Au cas d’espèce, il était question d’un salarié qui a été embauché, suivant un CDI et occupait, au dernier stade de la relation contractuelle, un poste de directeur technique. Le 02 janvier 2017, il a démissionné de son poste sans formuler aucun grief à l’encontre de son employeur.

Le 07 août 2018, il a saisi le Conseil de prud’hommes afin de réclamer notamment des heures supplémentaires.

Après avoir écarté la qualification de cadre dirigeant, la Cour d’appel de PAU examine le bien-fondé de cette demande.

Elle rappelle que le salarié peut prétendre au paiement des heures supplémentaires accomplies soit avec l’accord au moins implicite de l’employeur, soit s’il est établi que la réalisation de telles heures a été rendue nécessaire par les tâches qui lui ont été confiées.

Au cas présent, elle relève que le salarié produit un relevé dactylographié d’heures supplémentaires d’avril 2014 à avril 2017 et un récapitulatif pour ces trois années précédant la rupture du contrat de travail.

Pour l’année 2014, elle juge le décompte imprécis dès lors qu’il se borne à indiquer un nombre d’heures par semaine sans aucun détail alors même que les bulletins de salaire afférents à cette période faisaient état de paiement d’heures supplémentaires.

En revanche, pour la période courant de janvier 2015 à avril 2017, il produit en plus des attestations d’anciens collègues qui indiquent qu’il était déjà présent le matin à leur arrivée et encore présent lorsqu’ils la quittaient. Face à ces éléments, l’employeur ne justifie pas des horaires effectivement réalisés par le salarié et se borne à critiquer comme imprécis ou partiaux les attestations favorables des autres salariés.

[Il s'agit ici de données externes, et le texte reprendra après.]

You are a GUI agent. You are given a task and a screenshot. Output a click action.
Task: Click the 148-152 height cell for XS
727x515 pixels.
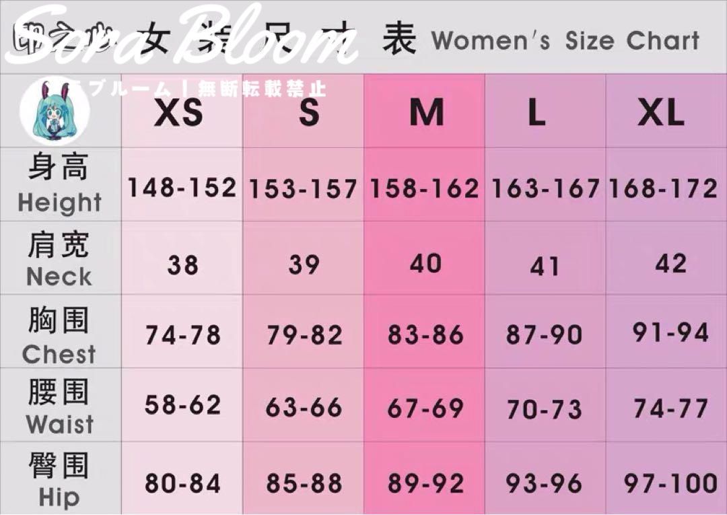(x=182, y=187)
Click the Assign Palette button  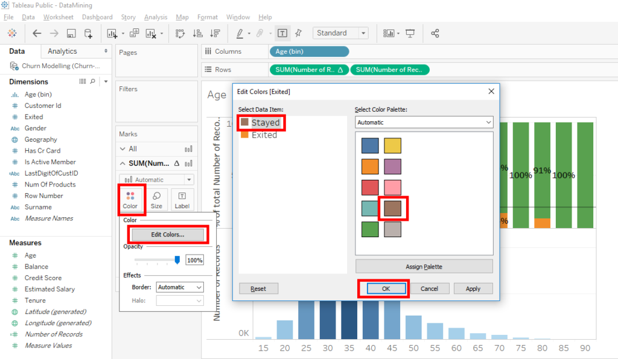coord(423,266)
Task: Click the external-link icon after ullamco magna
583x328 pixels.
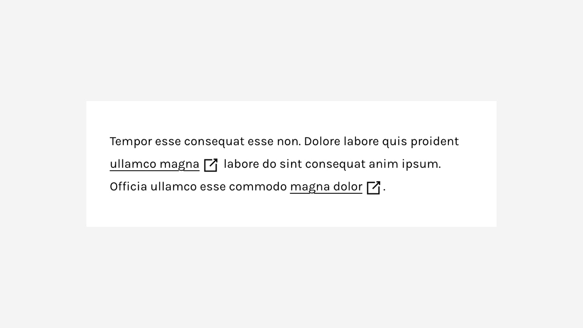Action: click(x=211, y=164)
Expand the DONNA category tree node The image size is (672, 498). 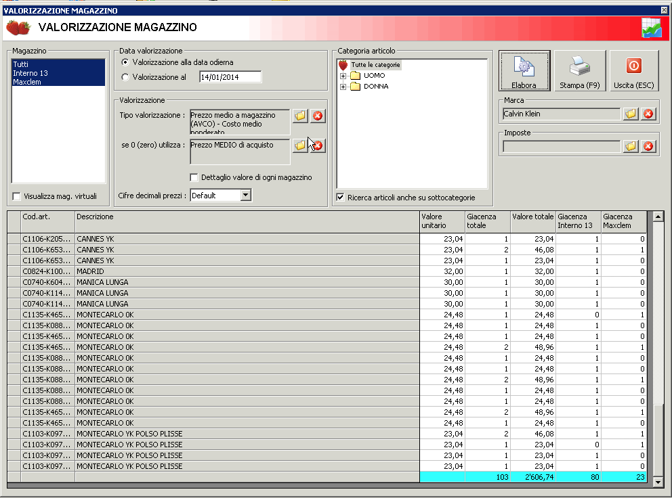(x=343, y=87)
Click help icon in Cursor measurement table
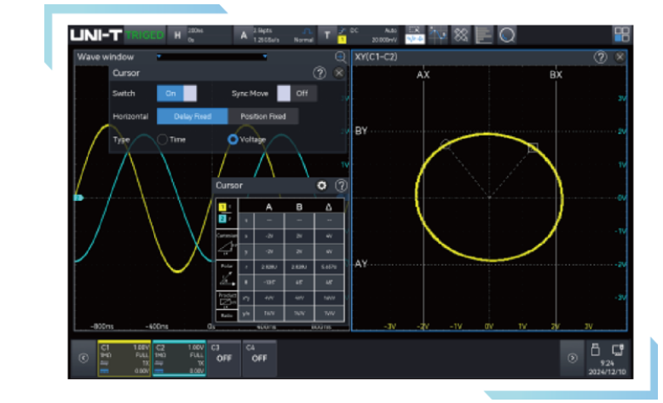663x403 pixels. (341, 185)
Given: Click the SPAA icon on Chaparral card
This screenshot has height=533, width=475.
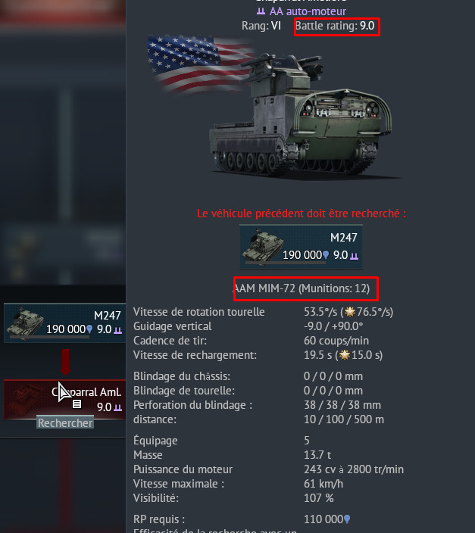Looking at the screenshot, I should click(117, 407).
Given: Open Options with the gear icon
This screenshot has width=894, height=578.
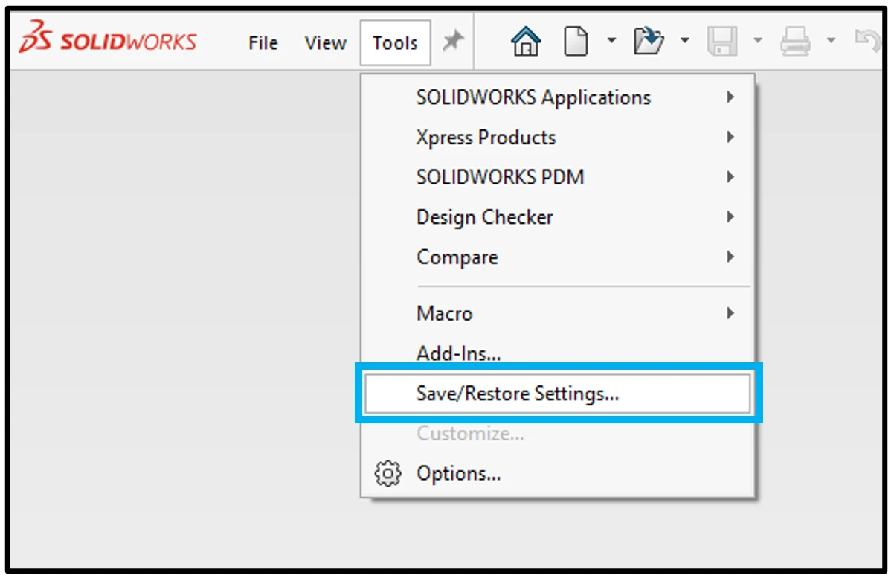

La Cour d’appel fait donc droit, en grande partie, à la demande du salarié à hauteur de 49.812,40 € brut.

Au surplus, elle constate que non-paiement d’heures supplémentaires caractérise du travail dissimulé.

En effet, le nombre important d’heures supplémentaires non payées permet, dans certaines circonstances, d’établir une omission intentionnelle du travail dissimulé (Cass. soc., 24 octobre 2018, n° 17-21.116).

La Cour d’appel accorde ainsi au salarié une indemnité forfaitaire équivalent à 6 mois de salaire, soit 21.600 € net.

En pratique, côté entreprise, au regard de la charge de la preuve allégée en matière d’heures supplémentaires, il est préconisé de mettre en place un suivi du temps de travail des salariés, type pointage ou relevé d’heures signé par le salarié.

Maître Florent LABRUGERE

https://www.labrugere-avocat-lyon.fr/ 

Avocat au Barreau de LYON

Droit du travail – Droit de la sécurité sociale

N.B : On ne sait pas, au jour de la rédaction de ce billet, si l’arrêt est définitif et n’a pas fait l’objet d’un pourvoi en cassation.